● **STATED TASK**
Pick out each line of the data below that contains the word "Click". Case counts, so only matches with the same capital and small letters qualify.

● **INPUT RECORDS**
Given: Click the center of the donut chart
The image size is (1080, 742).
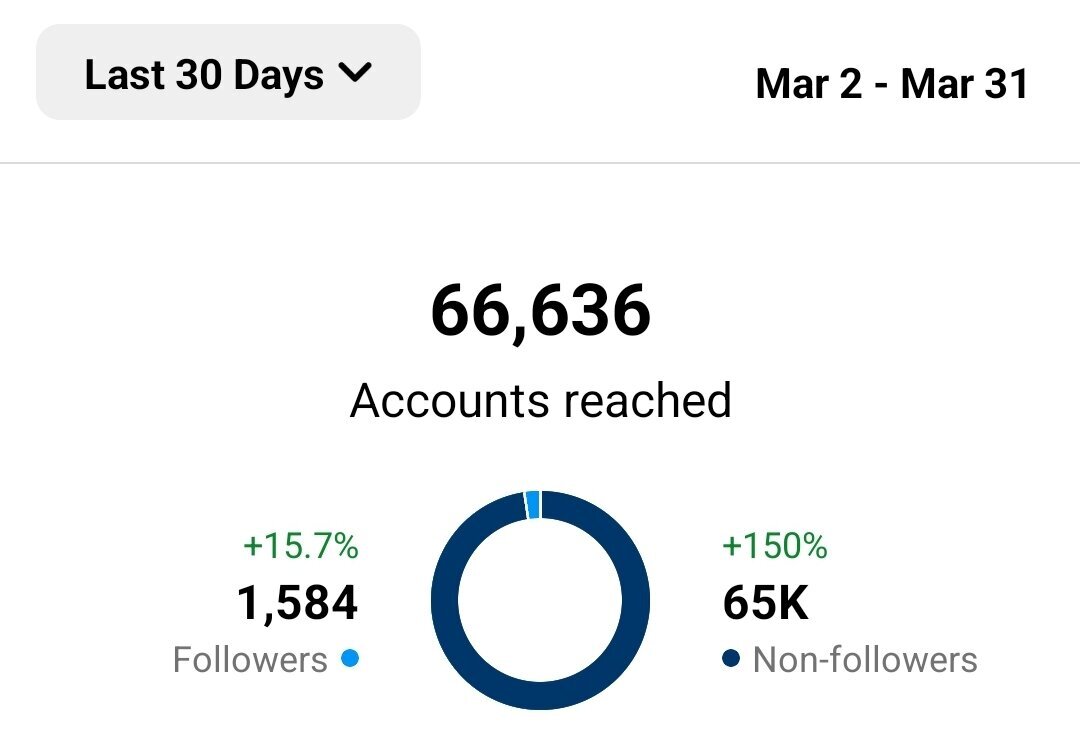Looking at the screenshot, I should pos(541,600).
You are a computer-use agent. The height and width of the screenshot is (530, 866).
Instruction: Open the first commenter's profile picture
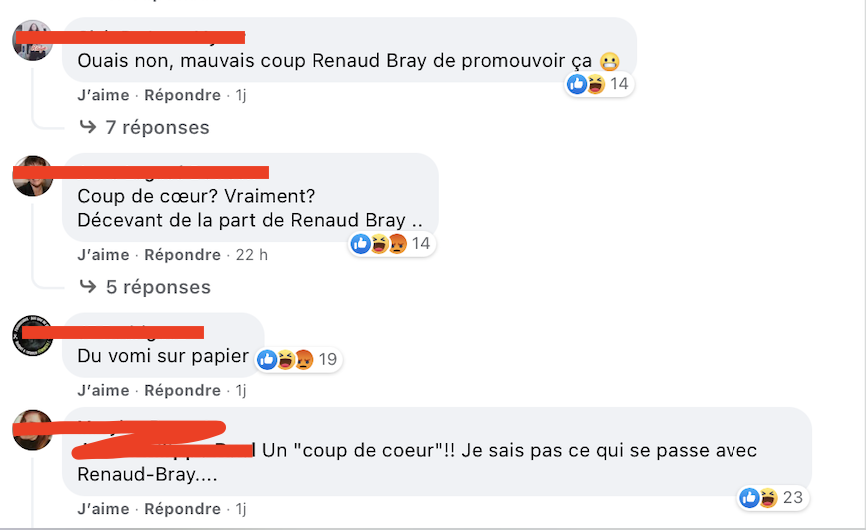tap(33, 40)
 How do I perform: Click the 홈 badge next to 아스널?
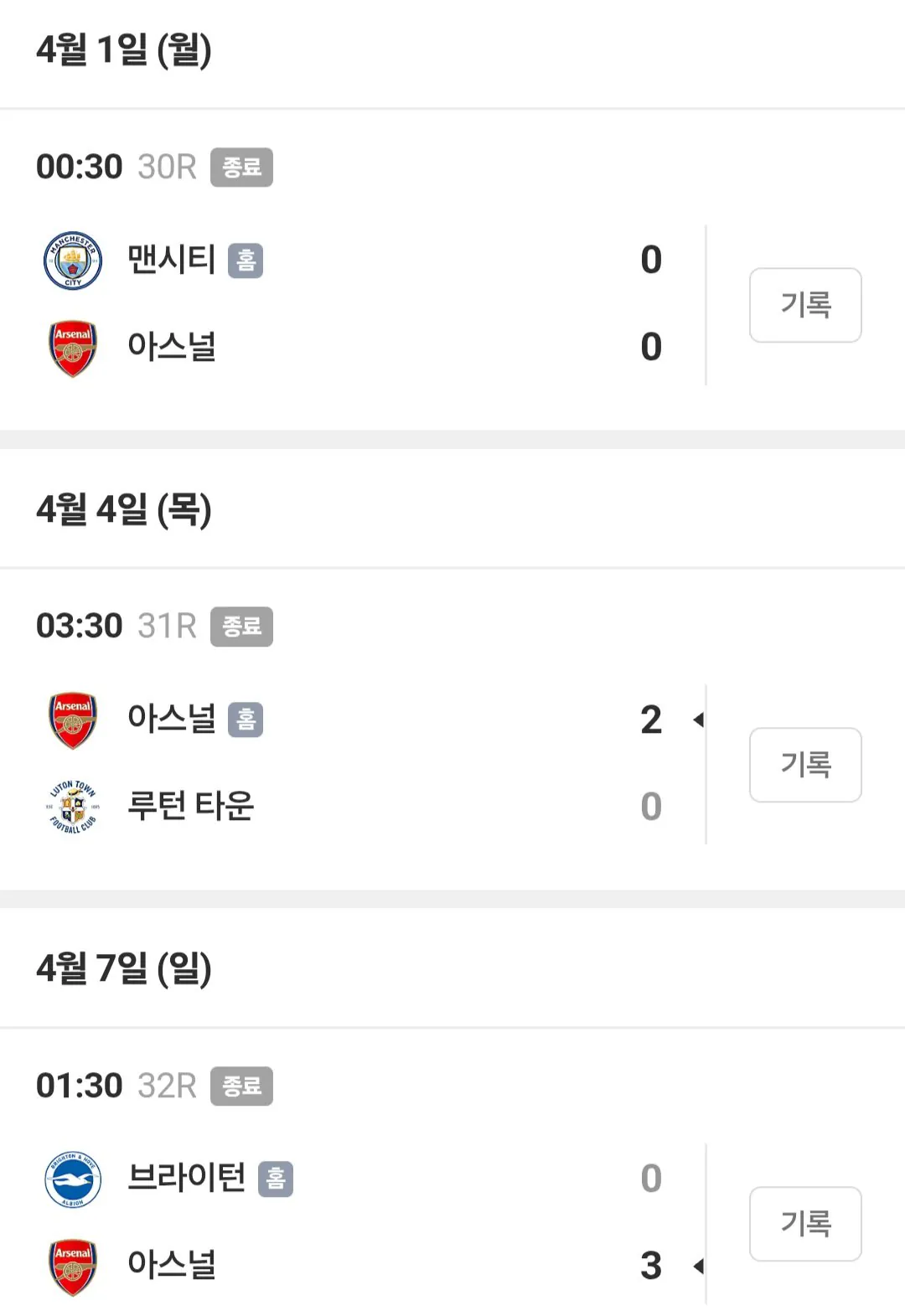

● **EXPECTED ANSWER**
Given: Click the center of the donut chart
 How do I perform: Click the 홈 badge next to 아스널?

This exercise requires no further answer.